---- DATA FOR THIS TASK
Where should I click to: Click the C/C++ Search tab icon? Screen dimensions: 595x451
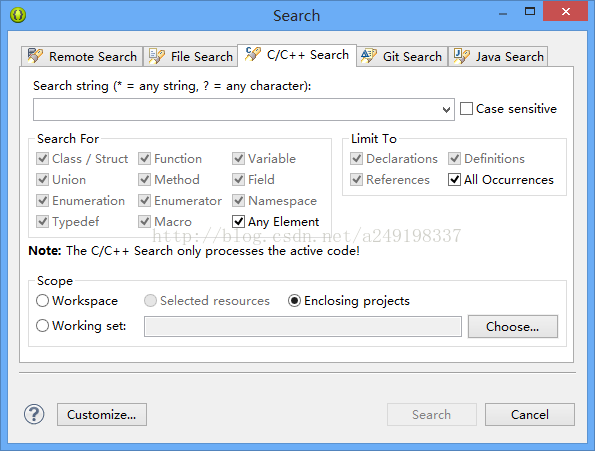click(253, 54)
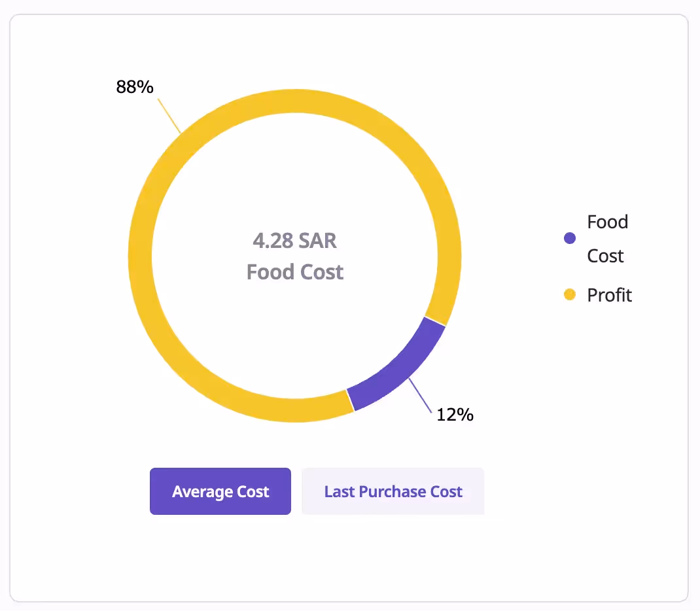
Task: Click the 12% label on the chart
Action: (x=455, y=414)
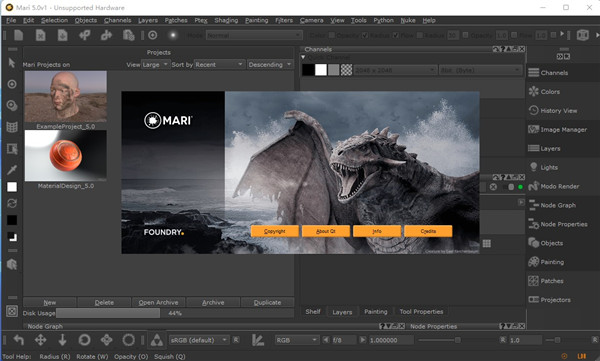Viewport: 600px width, 361px height.
Task: Switch to the Tool Properties tab
Action: (421, 312)
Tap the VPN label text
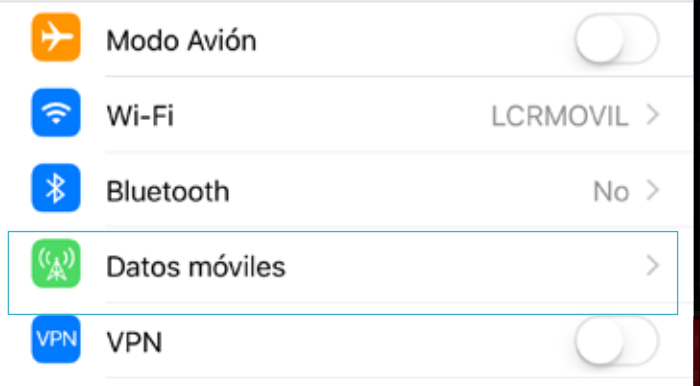 click(134, 342)
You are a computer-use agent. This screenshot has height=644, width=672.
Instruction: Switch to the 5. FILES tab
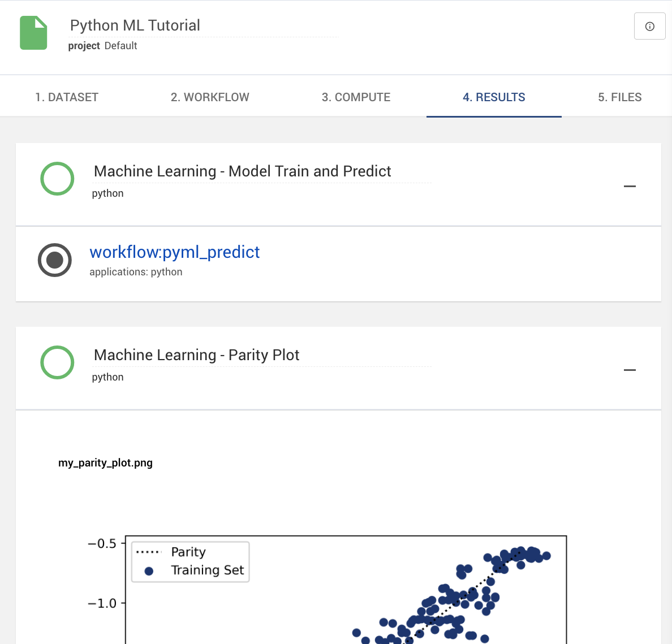[x=619, y=97]
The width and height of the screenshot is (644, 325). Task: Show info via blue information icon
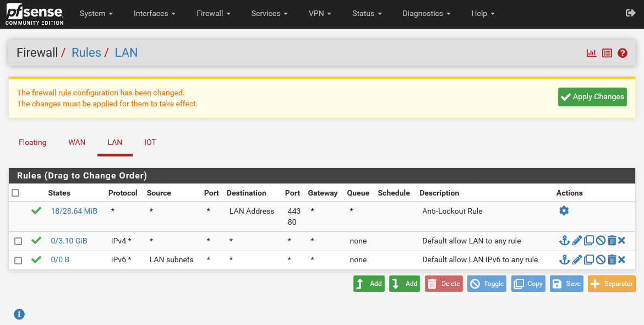click(19, 314)
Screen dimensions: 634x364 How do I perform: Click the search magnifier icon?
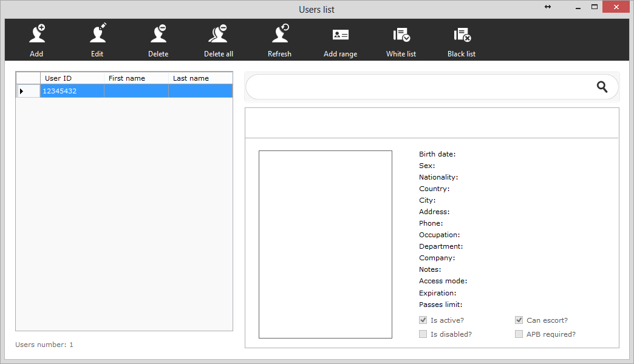tap(602, 87)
--------
◆ **ASSIGNED TASK**: Reproduce each line above precisely, with no pictures.

◆ **EXERCISE SOLUTION**:
Where should I click to: Click the C/C++ Search tab icon? Screen dimensions: 595x451
click(253, 54)
Task: Click the 12% label on the chart
Action: (x=455, y=414)
Viewport: 600px width, 361px height.
Task: Switch to the Tool Properties tab
Action: (421, 312)
Tap the VPN label text
 click(134, 342)
You are a computer-use agent. This screenshot has height=644, width=672.
Instruction: Switch to the 5. FILES tab
[x=619, y=97]
The width and height of the screenshot is (644, 325). Task: Show info via blue information icon
click(19, 314)
Screen dimensions: 634x364 How do I perform: Click the search magnifier icon?
tap(602, 87)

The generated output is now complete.